M. ROEDERER dit qu'en effet les biens du contumax seront mieux conservés par sa famille que par le fisc; et que d'ailleurs, en accordant la provision à ses parens, on les met en état de lui faire passer des secours.

LE PREMIER CONSUL demande si la femme du contumax pourra se remarier dans les cinq ans.

M. TRONCHET répond que le mariage du condamné n'est pas dissous pendant le délai de cinq ans, parce que l'importance de ce contrat exclut toute provision, et que le nouveau mariage de la femme ne peut être conditionnel : mais ce n'est là qu'une exception commandée par la nature des choses.

M. DEFERMON observe que, puisqu'il y a des exceptions nécessaires, les principes sur la mort civile sont donc susceptibles de modification; que la peine sera modifiée si le condamné se représente dans les cinq ans; qu'ainsi toute la question est de savoir si l'on appellera mort civile l'effet d'une peine qui peut être modifiée.

M. THIBAUDEAU dit que l'idée de faire remonter les effets de la mort civile au jour de l'exécution était une combinaison de fiscalité dans l'ordonnance de 1670. Aujourd'hui que le fisc est sans intérêt, il ne s'agit plus que de décider si les successions qui, pendant les cinq ans, s'ouvriront au profit du condamné, appartiendront à ses enfans ou à des collatéraux.

M. TRONCHET dit que les enfans nés avant la mort civile de leur père les recueilleront de leur chef; que ceux nés depuis n'y peuvent rien prétendre, puisque la loi ne les reconnaît

pas.

M. REGNIER observe qu'il est cependant un cas où la mort civile du père nuit aux enfans s'ils ne viennent plus par représentation; c'est lorsque l'héritier collateral appelé se

trouve au même degré que le condamné.
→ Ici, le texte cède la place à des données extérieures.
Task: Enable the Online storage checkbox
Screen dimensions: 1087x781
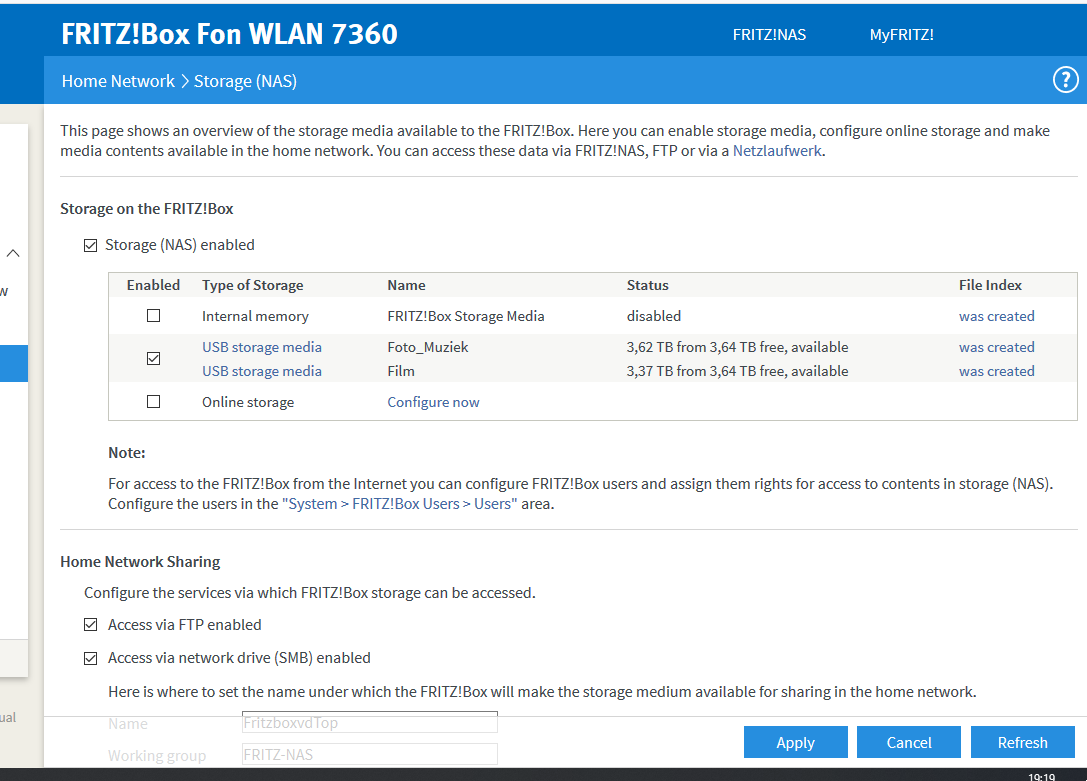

Il est évident qu'il emportera la succession seul et sans le concours des enfans, puisque ceux-ci ne peuvent plus, par représentation, se placer dans le même degré que lui.

M. BOULAY dit que tout se réduit à décider à qui il convient d'accorder la jouissance provisoire pendant les cinq ans. Si on la donne à des héritiers, quelquefois éloignés, qui craindraient de se voir dépouillés par l'absolution du contumax, on lui suscite des adversaires dans sa propre famille, d'autant que l'ancien préjugé ne balancera pas l'intérêt des héritiers. On échappe à cet inconvénient en laissant la jouissance provisoire au fisc.

LE CONSUL CAMBACÉRÈS dit que, pour décider entre les deux systèmes, il faut d'abord les comparer.

On convient, des deux côtés, 1o que la mort civile encourue par un contumax est conditionnelle pendant les cinq ans que la loi lui donne pour purger la contumace; 2° qu'après l'expiration de ce délai, il doit, à la vérité, être encore admis à se constituer en jugement, mais que l'absolution qu'il obtient ne fait plus cesser rétroactivement les effets que sa condamnation a opérés par rapport à ses biens.

On se divise en ce que la section ne regarde le contumax que comme frappé d'interdiction pendant le délai de cinq ans, et ne fait commencer sa mort civile qu'après ce délai, tandis que M. Tronchet, sans s'occuper de l'avenir, et de l'absolution possible du condamné, veut que le jugement produise d'abord tous ses effets par rapport aux biens, sauf la condition résolutoire. Et en effet, il est reconnu en droit que la condamnation à la peine forme l'essence du jugement; que les condamnations pécuniaires ne sont que des accessoires : aussi n'a-t-on jamais anéanti ces accessoires tant que le principal a existé.

Le système de M. Tronchet est le plus naturel; car tout jugement doit recevoir son exécution, à moins qu'elle ne soit différée par des obstacles de droit.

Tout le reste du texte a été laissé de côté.